# Consegna 1:
Indica se ciascuna affermazione concorda con il brano su Tommaso Campanella, rispondendo sì o no e citando testualmente le parole decisive: (a) Campanella nasce nel 1568; (b) a Padova Campanella incontra Giordano Bruno; (c) Lelio Orsini era un aristocratico romano.
# Consegna 2:
Prosegui il brano su Tommaso Campanella partendo dall'ultima frase riportata.

# Brano di riferimento:
----------------------------------------

27 dicembre 2007

Tommaso Campanella

Tommaso Campanella di solito va pari passo con Giordano Bruno e a me la cosa suscita un po' di fastidio. Certo, sono entrambi vittime del Tribunale dell'Inquisizione, martiri del pensiero, - così ci raccontano - ma Bruno finisce bruciato in Campo de' Fiori e Campanella muore con una pensione del re di Francia.

Ecco, non mi pare esattamente la stessa cosa.

Campanella nasce esattamente vent'anni dopo Bruno, nel 1568, ed entra in un convento domenicano in Calabria nel 1582, lo molla nel 1589, a ventun anni, per andare a Napoli, accusato di eresia; viene messo in galera, processato e condannato.

Bruno aveva fatto più o meno la stessa cosa. Nato nel 1548, entra nel convento domenicano di Napoli nel 1563 per andarsene nel 1576, con l'accusa di eresia.

E qui finiscono le somiglianze, almeno secondo me.

Nel 1592 Campanella è a Padova - manca Bruno, che se ne è andato da sei mesi, ma conosce Galileo. Anche in quella città Campanella fa casino e buona parte del 1593 ( e dell'anno successivo) la passa in galera, dove si diletta a scrivere alcune opere. Guardacaso dedicate al papa in carica, Clemente VIII (un personaggio che vi raccomando, tra l'altro...).

Nel 1594 dalle carceri padovane Campanella viene trasferito nelle carceri dell'Inquisizione a Roma. L'accusa? La solita: eresia, più la stesura di un libello definito "empio". E che fa in galera Campanella? Scrive un trattato sul mondo e assegna al papato il ruolo di monarchia universale; così, per puro caso. E per evitare di essere equivocato scrive un altro trattato in cui consiglia ai governanti italiani di non contrastare la monarchia spagnola. (che sempre per caso in quel momento era la più stretta alleata del papato). L'anno successivo viene scarcerato, anche per opera di un protettore influente, Lelio Orsini, un potentissimo aristocratico napoletano, al quale le sue opere - soprattutto le ultime due - erano piaciute assai.

----------------------------------------

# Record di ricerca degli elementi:
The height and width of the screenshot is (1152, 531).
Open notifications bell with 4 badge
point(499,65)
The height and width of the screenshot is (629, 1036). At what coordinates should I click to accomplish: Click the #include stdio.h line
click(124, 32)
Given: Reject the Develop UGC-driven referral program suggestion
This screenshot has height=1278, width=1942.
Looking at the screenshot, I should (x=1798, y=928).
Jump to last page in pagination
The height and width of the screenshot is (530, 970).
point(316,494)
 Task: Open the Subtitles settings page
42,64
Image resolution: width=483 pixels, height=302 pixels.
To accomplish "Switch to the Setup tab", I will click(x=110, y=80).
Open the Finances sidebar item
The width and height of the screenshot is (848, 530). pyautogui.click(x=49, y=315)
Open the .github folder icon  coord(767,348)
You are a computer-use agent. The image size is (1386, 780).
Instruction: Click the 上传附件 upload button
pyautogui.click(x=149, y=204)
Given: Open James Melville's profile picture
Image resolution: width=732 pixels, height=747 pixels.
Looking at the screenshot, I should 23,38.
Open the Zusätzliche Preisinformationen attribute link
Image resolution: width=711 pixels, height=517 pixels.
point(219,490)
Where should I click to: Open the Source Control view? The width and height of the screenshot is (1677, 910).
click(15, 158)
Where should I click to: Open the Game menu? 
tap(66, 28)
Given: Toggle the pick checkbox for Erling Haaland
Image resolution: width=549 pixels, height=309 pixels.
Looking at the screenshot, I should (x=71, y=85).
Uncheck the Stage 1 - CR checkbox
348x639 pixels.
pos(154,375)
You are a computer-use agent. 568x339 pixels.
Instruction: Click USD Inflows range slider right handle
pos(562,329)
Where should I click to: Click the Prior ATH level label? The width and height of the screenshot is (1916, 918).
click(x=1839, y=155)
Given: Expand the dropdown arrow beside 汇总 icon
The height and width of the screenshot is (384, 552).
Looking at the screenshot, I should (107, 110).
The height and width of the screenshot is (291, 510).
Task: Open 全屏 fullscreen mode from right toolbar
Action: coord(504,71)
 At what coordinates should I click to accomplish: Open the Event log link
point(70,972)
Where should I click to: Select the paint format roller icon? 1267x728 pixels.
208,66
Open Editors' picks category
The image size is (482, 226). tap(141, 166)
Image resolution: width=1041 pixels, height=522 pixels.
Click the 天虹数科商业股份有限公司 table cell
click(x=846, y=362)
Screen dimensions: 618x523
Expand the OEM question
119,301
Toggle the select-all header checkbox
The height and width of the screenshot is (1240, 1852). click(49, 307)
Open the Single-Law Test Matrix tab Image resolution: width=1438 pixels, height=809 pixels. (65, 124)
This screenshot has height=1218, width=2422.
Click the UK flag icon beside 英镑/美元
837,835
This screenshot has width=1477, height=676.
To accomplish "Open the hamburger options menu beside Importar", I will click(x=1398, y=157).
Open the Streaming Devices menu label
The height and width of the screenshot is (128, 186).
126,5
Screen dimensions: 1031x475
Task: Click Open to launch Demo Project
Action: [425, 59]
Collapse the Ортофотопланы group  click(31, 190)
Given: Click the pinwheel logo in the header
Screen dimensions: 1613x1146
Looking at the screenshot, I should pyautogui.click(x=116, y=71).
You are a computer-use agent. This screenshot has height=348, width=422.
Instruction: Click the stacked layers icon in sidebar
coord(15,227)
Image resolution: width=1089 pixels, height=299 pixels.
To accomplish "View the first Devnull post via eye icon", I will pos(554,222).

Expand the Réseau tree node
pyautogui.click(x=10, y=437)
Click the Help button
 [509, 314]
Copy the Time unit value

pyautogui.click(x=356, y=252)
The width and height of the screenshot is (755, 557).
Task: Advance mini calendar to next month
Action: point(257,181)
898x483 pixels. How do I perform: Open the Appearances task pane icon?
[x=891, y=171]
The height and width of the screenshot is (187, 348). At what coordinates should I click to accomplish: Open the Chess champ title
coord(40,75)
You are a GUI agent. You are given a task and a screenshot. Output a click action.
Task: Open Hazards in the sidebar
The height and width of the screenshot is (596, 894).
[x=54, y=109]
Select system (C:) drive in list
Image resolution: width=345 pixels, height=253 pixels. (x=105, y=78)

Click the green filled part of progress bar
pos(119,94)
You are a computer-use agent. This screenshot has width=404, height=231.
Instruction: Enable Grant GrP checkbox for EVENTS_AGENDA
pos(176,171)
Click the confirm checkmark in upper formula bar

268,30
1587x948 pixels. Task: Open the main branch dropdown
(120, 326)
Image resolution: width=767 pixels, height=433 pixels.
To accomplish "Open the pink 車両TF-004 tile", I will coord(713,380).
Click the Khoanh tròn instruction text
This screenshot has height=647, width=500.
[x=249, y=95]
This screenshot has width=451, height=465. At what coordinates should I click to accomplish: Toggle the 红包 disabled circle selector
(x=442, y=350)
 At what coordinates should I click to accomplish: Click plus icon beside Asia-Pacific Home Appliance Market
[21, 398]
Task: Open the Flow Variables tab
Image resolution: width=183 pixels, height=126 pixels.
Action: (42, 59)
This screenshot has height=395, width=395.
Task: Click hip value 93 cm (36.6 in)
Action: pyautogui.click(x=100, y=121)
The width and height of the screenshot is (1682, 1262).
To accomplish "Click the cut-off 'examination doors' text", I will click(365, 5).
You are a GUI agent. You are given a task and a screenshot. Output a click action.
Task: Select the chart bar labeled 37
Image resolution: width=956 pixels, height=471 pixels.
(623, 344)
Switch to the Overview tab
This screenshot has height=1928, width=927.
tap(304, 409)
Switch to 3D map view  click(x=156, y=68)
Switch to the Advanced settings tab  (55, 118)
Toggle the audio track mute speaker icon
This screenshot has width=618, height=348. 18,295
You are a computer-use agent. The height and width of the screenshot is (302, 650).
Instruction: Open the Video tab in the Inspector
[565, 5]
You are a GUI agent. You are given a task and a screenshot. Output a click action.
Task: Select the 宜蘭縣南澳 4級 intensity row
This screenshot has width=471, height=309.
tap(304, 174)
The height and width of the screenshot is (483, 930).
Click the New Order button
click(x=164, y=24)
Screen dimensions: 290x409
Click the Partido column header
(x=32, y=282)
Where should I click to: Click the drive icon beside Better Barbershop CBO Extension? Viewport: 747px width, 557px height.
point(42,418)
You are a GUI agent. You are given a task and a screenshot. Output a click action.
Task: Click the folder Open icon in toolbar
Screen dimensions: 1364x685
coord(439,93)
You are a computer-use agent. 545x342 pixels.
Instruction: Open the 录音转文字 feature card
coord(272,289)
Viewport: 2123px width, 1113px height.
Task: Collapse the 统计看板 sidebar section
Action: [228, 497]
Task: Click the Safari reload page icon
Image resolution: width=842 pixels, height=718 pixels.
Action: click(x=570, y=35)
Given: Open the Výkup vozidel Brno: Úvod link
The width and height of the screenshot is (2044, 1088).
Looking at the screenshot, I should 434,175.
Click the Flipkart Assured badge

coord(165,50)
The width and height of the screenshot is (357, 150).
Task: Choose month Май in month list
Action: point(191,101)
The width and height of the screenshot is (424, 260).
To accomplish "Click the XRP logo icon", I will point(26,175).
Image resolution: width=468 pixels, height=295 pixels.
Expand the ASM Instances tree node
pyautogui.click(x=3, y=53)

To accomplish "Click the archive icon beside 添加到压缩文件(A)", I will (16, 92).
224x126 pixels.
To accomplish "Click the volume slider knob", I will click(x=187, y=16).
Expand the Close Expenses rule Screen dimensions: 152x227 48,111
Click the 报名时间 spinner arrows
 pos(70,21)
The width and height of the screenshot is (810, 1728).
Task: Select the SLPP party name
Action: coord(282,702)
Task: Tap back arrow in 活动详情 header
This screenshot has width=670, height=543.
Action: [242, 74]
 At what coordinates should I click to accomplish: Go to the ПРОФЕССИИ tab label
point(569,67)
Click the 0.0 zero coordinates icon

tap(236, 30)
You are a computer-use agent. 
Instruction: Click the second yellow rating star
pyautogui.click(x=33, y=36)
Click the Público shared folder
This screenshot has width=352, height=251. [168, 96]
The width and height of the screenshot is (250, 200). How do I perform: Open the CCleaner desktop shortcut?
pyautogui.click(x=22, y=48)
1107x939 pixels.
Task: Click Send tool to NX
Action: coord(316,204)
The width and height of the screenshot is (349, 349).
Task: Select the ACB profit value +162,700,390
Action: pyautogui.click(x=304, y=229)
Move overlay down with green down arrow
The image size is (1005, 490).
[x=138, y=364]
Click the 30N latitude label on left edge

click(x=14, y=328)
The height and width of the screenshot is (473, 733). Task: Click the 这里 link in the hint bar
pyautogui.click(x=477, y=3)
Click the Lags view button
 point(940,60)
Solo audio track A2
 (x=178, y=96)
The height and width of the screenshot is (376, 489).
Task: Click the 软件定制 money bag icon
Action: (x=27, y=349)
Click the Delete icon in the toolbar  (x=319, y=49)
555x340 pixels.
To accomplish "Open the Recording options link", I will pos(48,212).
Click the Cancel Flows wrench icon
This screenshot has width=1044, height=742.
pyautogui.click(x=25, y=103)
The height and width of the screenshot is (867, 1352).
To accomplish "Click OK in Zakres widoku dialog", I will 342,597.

----------------------------------------

# Risposta 1:
(a) Sì: "Campanella nasce esattamente vent'anni dopo Bruno, nel 1568".
(b) No: "manca Bruno, che se ne è andato da sei mesi, ma conosce Galileo".
(c) No: "Lelio Orsini, un potentissimo aristocratico napoletano".

# Risposta 2:
Nello stesso anno anche Bruno è ospitato nelle inquisitorie galere romane, ma lui non esce (chissà perchè).

Nel 1597 Campanella è a Napoli, dove approfondisce la conoscenza delle teorie copernicane insieme a Nicolantonio Stigliola, che aveva conosciuto in galera. Dopodiché si sposta nella sua terra d'origine, la Calabria, dove tra il 1598 e il 1599 organizza una bella rivolta antispagnola (alla faccia del trattato scritto tre anni prima) proponendosi come il messia di una nuova età dell'oro che secondo calcoli astrologici doveva cominciare giusto giusto nel 1600. Contro gli spagnoli Campanella cerca di usare la piccola nobiltà del sud e un'alleanza con i Turchi (che mandano qualche nave, ma troppe poche e troppo tardi). La rivolta finisce nel nulla e un po' di domenicani ribelli e un po' (tanti) contadini coinvolti finiscono nelle galere di Napoli.
Ci torna anche Campanella in galera, e nel febbraio del 1600 - mentre Bruno viene bruciato vivo sulla pubblica piazza, lui simula la pazzia e la scampa un'altra volta.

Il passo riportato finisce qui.